I have found it next to impossible to locate me some Saeco bibs and jerseys from last year. I suppose that with the team now disbanded it makes sense. If any of you happen to come across some in XL I would be very appreciative!!


----------



## lemonlime (Sep 24, 2003)

*Well...*

I have a pair from 2003, worn twice, size XL (much too big for me, but I had no idea about Euro sizes back then) that I would be willing to part with. Actually, the bib shorts were worn on one ride, the jersey has seen three or four.

Interested?


----------



## HouseMoney (Oct 28, 2002)

Call High Gear Cyclery in Stirling, NJ @ (800)-cyclery. As of yesterday morning, they had an XL Saeco-Cannondale team bib hanging up on one of their racks. It *might* be a 2003 version, though. I'm probably a L since the M they also had was too small. The dressing room mirror "revealed" that it isn't the sort of bib short I'd wear in mixed company, if you know what I mean.


----------



## minimojos (Mar 16, 2004)

HouseMoney said:


> Call High Gear Cyclery in Stirling, NJ @ (800)-cyclery. As of yesterday morning, they had an XL Saeco-Cannondale team bib hanging up on one of their racks. It *might* be a 2003 version, though. I'm probably a L since the M they also had was too small. The dressing room mirror "revealed" that it isn't the sort of bib short I'd wear in mixed company, if you know what I mean.


YEAH I totally know what you mean!!! I tried on a large and bam I was showing off my short and curly's.
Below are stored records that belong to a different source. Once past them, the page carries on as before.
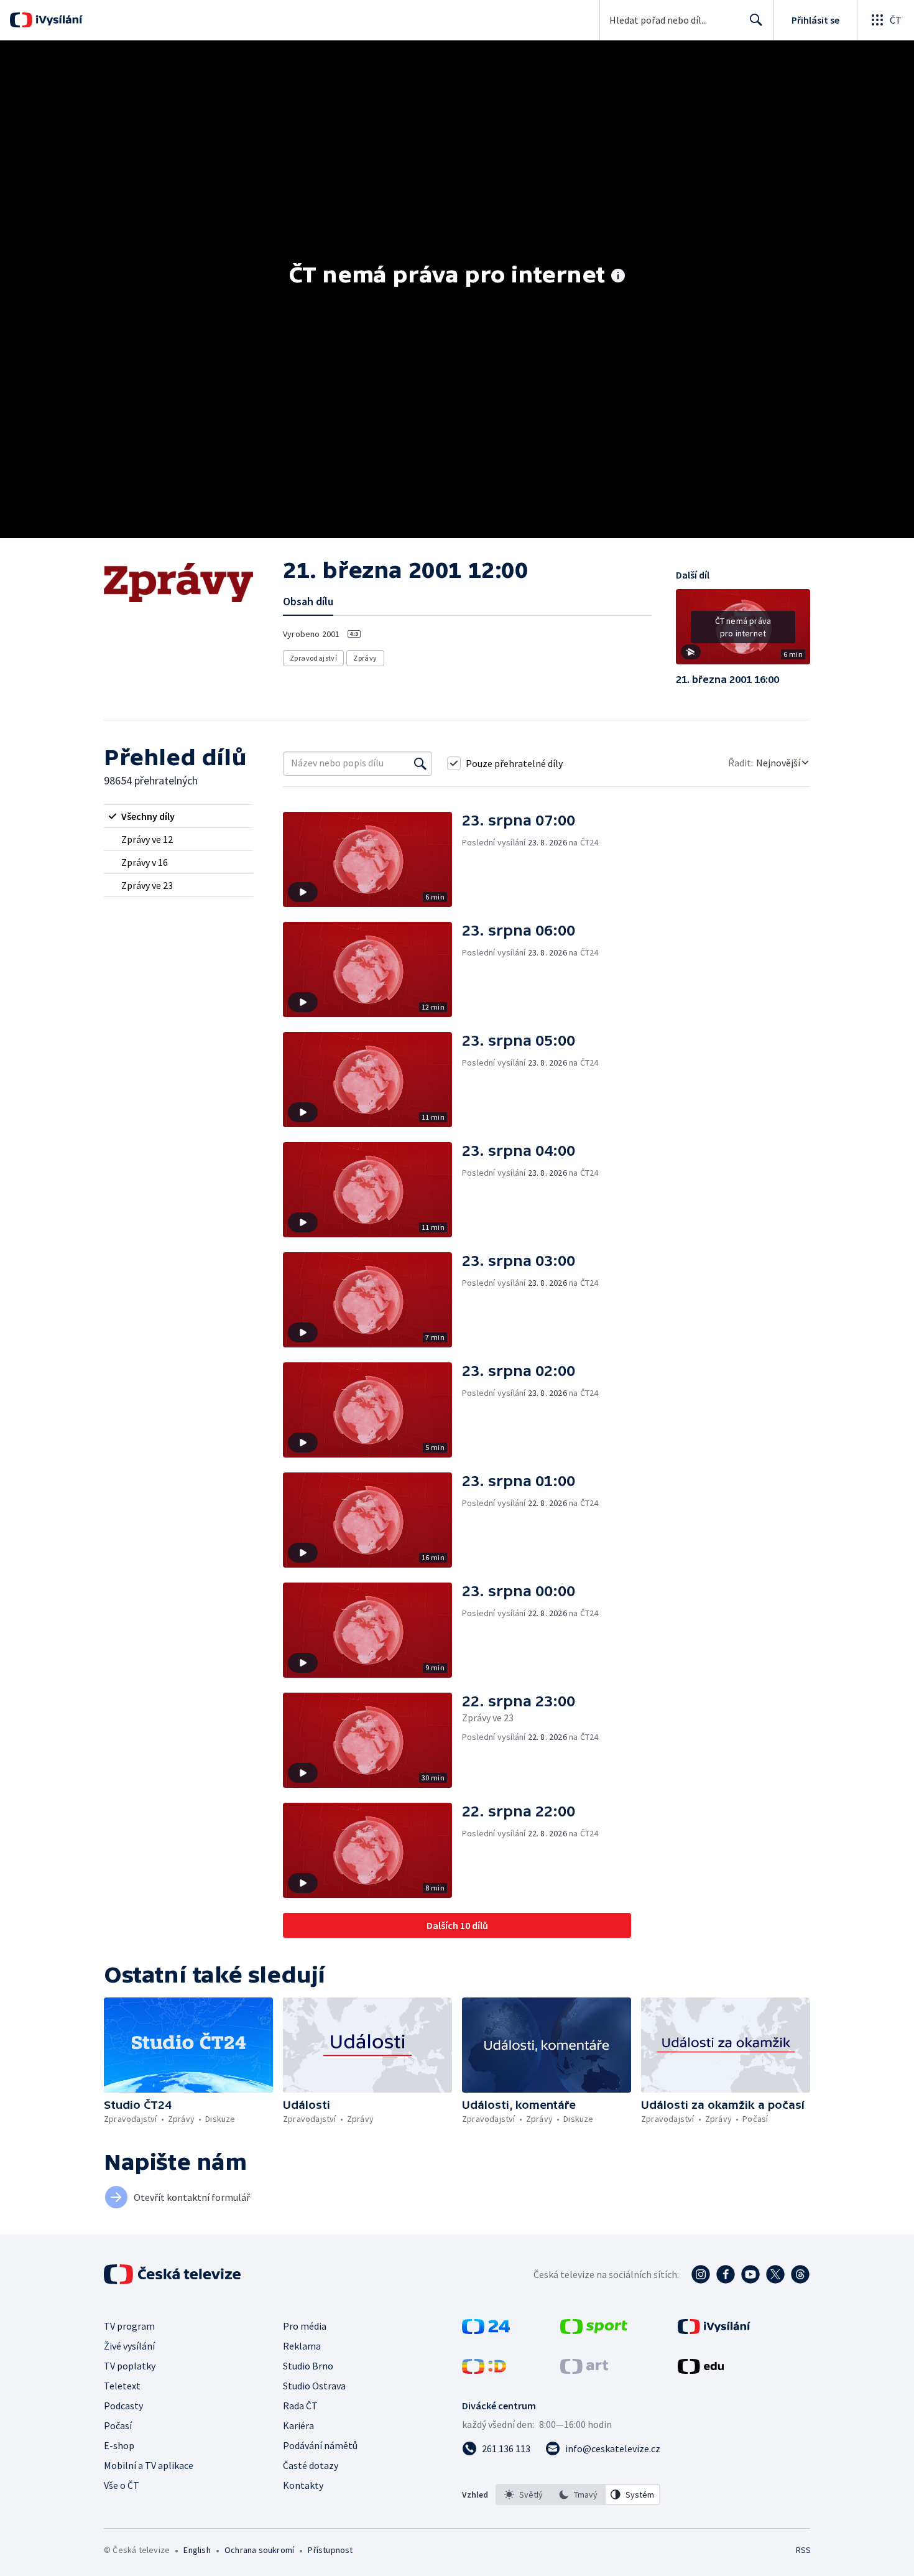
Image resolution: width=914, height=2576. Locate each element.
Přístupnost (330, 2549)
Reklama (302, 2346)
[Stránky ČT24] (486, 2330)
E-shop (119, 2445)
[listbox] (578, 2494)
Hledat (756, 19)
Thanks for the info!


----------



## minimojos (Mar 16, 2004)

I must have just missed it, they are out of the bib shorts.

I am amazed at how diffiuclt these are to find!


----------



## Hawkeye (Apr 3, 2004)

Try the Bike Zone in Falmouth,Ma. 508-540-2453. We have some 04 stuff .


----------



## minimojos (Mar 16, 2004)

I found some of the Simoni Saeco Spider sets at colorado cyclist. Thanks for all of the help guys!


----------